Exercise aim: Format every line of the items below as a JSON array of strings, one string per line, omitting blank lines.

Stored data
________________________
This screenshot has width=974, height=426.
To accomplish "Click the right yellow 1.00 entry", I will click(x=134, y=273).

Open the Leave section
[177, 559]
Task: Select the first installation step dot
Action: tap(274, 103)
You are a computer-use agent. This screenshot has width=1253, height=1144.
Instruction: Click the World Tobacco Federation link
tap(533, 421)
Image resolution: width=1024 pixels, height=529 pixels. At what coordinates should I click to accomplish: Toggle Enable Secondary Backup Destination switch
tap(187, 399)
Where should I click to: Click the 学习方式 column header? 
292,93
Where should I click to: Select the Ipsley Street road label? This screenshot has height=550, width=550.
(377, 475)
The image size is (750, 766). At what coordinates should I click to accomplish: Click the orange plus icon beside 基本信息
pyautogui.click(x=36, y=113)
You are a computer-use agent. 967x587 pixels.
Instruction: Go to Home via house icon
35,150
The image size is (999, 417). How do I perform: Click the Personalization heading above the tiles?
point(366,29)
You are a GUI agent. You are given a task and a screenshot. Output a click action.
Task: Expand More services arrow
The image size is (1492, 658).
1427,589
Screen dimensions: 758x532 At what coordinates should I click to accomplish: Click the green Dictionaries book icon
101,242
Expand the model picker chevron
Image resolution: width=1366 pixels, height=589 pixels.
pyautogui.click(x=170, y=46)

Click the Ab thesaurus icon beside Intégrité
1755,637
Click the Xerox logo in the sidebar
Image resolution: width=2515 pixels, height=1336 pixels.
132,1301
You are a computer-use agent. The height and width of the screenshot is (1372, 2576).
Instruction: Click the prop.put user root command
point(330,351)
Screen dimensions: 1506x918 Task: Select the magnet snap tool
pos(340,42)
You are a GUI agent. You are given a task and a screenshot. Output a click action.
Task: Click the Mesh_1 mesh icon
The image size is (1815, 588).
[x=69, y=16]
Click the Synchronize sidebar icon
________________________
Answer to the exercise:
[
  "This screenshot has width=974, height=426.",
  "To accomplish \"Click the right yellow 1.00 entry\", I will click(x=134, y=273).",
  "Open the Leave section",
  "[177, 559]",
  "Task: Select the first installation step dot",
  "Action: tap(274, 103)",
  "You are a computer-use agent. This screenshot has width=1253, height=1144.",
  "Instruction: Click the World Tobacco Federation link",
  "tap(533, 421)",
  "Image resolution: width=1024 pixels, height=529 pixels. At what coordinates should I click to accomplish: Toggle Enable Secondary Backup Destination switch",
  "tap(187, 399)",
  "Where should I click to: Click the 学习方式 column header? ",
  "292,93",
  "Where should I click to: Select the Ipsley Street road label? This screenshot has height=550, width=550.",
  "(377, 475)",
  "The image size is (750, 766). At what coordinates should I click to accomplish: Click the orange plus icon beside 基本信息",
  "pyautogui.click(x=36, y=113)",
  "You are a computer-use agent. 967x587 pixels.",
  "Instruction: Go to Home via house icon",
  "35,150",
  "The image size is (999, 417). How do I perform: Click the Personalization heading above the tiles?",
  "point(366,29)",
  "You are a GUI agent. You are given a task and a screenshot. Output a click action.",
  "Task: Expand More services arrow",
  "The image size is (1492, 658).",
  "1427,589",
  "Screen dimensions: 758x532 At what coordinates should I click to accomplish: Click the green Dictionaries book icon",
  "101,242",
  "Expand the model picker chevron",
  "Image resolution: width=1366 pixels, height=589 pixels.",
  "pyautogui.click(x=170, y=46)",
  "Click the Ab thesaurus icon beside Intégrité",
  "1755,637",
  "Click the Xerox logo in the sidebar",
  "Image resolution: width=2515 pixels, height=1336 pixels.",
  "132,1301",
  "You are a computer-use agent. The height and width of the screenshot is (1372, 2576).",
  "Instruction: Click the prop.put user root command",
  "point(330,351)",
  "Screen dimensions: 1506x918 Task: Select the magnet snap tool",
  "pos(340,42)",
  "You are a GUI agent. You are given a task and a screenshot. Output a click action.",
  "Task: Click the Mesh_1 mesh icon",
  "The image size is (1815, 588).",
  "[x=69, y=16]",
  "Click the Synchronize sidebar icon"
]